А там, за пределами сна, подождать, пока его опять позовет Рик Старый. Покинуть бы здесь эти иллюзорные жизни, приумножавшие его заботы. Что ему до этих подобий?

Но когда он понял эти создания, которых в их жалком существовании вела такая же страстная верность, что привязывала и Лучезарного к свету, он восхитился ими. Смехотворное и вместе с тем неодолимо глубокое желание обуревало его — говорить с этим старым кобольдом, с созданием тьмы.

Видя приближение Лучезарного, Рик Старый вскочил на ноги. Тени ночи отступили. У входа в пещеру стояло ледяное сияние в форме смертного. Форма остывала, и холодный ветер уносил жар клубами разноцветного дыма. Раскаленные тени меркли в ангельски-демоническом сиянии лица Азофеля.

— Лучезарный! — вскричал Рик Старый, оживленный излишком Чарма, уносимого в воздух. — Ты сразил великанов!

— Никого я не сразил. — Азофель стоял у входа в пещеру, и она сияла изнутри, как тигель с лавой. — Великаны по своей природе — иллюзия. Как и ты.

— И ты тоже! — радостно закричал кобольд, опьяненный жизненной силой. Теперь он уже мог смотреть стражу в лицо, потому что Азофель остыл уже до свечения снега под звездами. — Все мы — порождения вечности и Безымянных. Все мы сны!

— Я — не сон, — твердо возразил Лучезарный. — Я — свет.

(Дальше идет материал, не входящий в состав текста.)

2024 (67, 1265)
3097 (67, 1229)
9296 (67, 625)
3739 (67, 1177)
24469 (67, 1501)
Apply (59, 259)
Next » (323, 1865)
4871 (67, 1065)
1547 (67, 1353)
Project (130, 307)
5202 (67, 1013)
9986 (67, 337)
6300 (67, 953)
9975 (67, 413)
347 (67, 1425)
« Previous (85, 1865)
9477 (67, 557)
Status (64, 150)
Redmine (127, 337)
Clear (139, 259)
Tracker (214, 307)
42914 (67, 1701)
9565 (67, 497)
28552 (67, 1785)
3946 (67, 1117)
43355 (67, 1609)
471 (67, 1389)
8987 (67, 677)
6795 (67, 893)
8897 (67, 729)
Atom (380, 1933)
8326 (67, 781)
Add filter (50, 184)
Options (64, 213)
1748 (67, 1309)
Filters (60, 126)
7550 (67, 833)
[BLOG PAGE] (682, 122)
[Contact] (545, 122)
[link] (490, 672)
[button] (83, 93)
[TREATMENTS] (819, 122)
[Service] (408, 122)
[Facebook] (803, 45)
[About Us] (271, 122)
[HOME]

— Другой сон, и все равно сон. — Рик был почти опьянен от счастья, что Лучезарный вновь в полной силе, и весело поддразнивал светоносное существо. — Все мы сделаны из большого ничто. Волны света на черной поверхности этого ничто. Мы распадаемся, ты меркнешь. Ха! Главное, что все мы меняемся.

— А тогда чего ты вообще мучаешься с этим поиском? — Рассыпав огненные волосы причудливыми нитями, Азофель шагнул ближе. — Брось ты этого, который из тени, и пусть владычица разбудит отца младенца. Сон кончится, и ни тебя, ни других обманок из материи и энергии больше не будет.

— Так не получится, Азофель. — Старый кобольд храбро смотрел в слюдяные глаза Азофеля. — Здесь на кону стоит нечто большее. Ведь ты это и сам понимаешь?

— Не понимаю. — Азофель презрительно оглядел оплавленную пустыню. — Но я должен тебе сказать, что кое-что чувствую — к тебе, к этому дураку Бройдо. Я лучше понял, вернув свою силу, что значит быть слабым. Ты слаб. А Бройдо еще слабее. И все же вы боретесь изо всех своих сил. Зачем?

— Младенец! — Сморщенное курносое личико озарилось ликованием. — Эти миры созданы не ради прихоти. Они для ребенка владычицы. Игра света и тьмы, пустоты и материи и — да! — добра и зла, вот силы, которые сформируют младенца. Они наполнят его пониманием страдания и сочувствия. Вот почему должны быть эти миры. И мы служим не им, а высшей цели.